Union Labor Life Insurance v. Pireno
Headline: Court rules insurers’ use of outside medical peer review committees is not part of the ‘business of insurance,’ narrowing the antitrust exemption and exposing reviewer groups and providers to antitrust challenges.
Holding:
- Subjects insurer-arranged peer review committees to potential antitrust lawsuits.
- Allows chiropractors and other providers to challenge insurers’ review practices under antitrust law.
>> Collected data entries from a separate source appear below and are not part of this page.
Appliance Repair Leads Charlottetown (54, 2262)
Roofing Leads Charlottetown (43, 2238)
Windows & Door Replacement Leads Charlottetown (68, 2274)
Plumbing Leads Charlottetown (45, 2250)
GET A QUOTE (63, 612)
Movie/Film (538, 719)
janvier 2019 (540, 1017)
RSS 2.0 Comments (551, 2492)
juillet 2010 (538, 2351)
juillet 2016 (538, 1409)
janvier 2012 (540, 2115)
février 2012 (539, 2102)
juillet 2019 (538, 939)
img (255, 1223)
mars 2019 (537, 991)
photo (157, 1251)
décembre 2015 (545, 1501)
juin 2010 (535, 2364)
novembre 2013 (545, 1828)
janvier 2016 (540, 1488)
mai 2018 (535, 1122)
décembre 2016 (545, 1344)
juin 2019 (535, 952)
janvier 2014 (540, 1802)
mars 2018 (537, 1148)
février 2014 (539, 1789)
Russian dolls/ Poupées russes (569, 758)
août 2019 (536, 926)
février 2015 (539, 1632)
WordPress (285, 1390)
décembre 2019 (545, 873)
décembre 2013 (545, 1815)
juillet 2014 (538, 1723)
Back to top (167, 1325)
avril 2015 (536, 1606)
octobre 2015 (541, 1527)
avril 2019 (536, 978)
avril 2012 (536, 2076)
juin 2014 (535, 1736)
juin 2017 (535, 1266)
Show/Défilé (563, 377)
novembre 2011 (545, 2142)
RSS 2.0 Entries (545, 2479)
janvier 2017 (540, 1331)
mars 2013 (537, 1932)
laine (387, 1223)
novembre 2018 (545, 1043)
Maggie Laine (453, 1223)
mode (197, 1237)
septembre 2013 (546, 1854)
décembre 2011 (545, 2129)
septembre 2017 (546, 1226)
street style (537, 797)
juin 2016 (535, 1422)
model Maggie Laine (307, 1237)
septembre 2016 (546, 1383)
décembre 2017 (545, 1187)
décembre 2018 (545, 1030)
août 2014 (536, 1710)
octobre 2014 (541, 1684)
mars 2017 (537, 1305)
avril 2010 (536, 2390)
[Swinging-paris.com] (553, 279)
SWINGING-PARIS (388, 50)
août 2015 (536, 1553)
- Leaves open whether state regulation or boycott exceptions apply.
Summary
Background
The dispute involved a Maryland insurer doing business in New York and a state chiropractic association that ran a ten-member peer review committee. A New York chiropractor sued, claiming the committee and the insurer conspired to limit competition and fix prices by judging which treatments were "necessary" and charges "reasonable." Lower courts split: a district court dismissed the suit finding an insurance exemption, the Second Circuit reversed, and the Supreme Court agreed to decide the exemption question.
Reasoning
The Court applied its earlier Royal Drug framework and asked whether the peer review practice (1) spreads or transfers policyholder risk, (2) is part of the insurer–policyholder contract relationship, and (3) is limited to the insurance industry. The Court concluded peer review failed these tests: it does not spread risk, it is a separate arrangement between the insurer and outside chiropractors, and it involves non-insurance parties. The Court therefore held the practice is not part of the "business of insurance."
Real world impact
By rejecting an automatic antitrust exemption for insurer-arranged peer review, the decision exposes reviewer groups, insurers, and healthcare providers to antitrust challenges when those reviews restrain competition. The Court left open other questions: it did not decide whether the practices are controlled by state insurance law or whether they amount to an unlawful boycott. Because this ruling addresses only the exemption question, further litigation may decide liability and state-law regulation.
Dissents or concurrances
Justice Rehnquist (joined by the Chief Justice and Justice O'Connor) dissented, arguing claim-adjustment and the contractual relationship are central to insurance and that peer review committees should fall within the McCarran-Ferguson exemption. The dissent emphasized legislative history and warned the ruling would curtail peer review practices used to help insurers evaluate medical claims.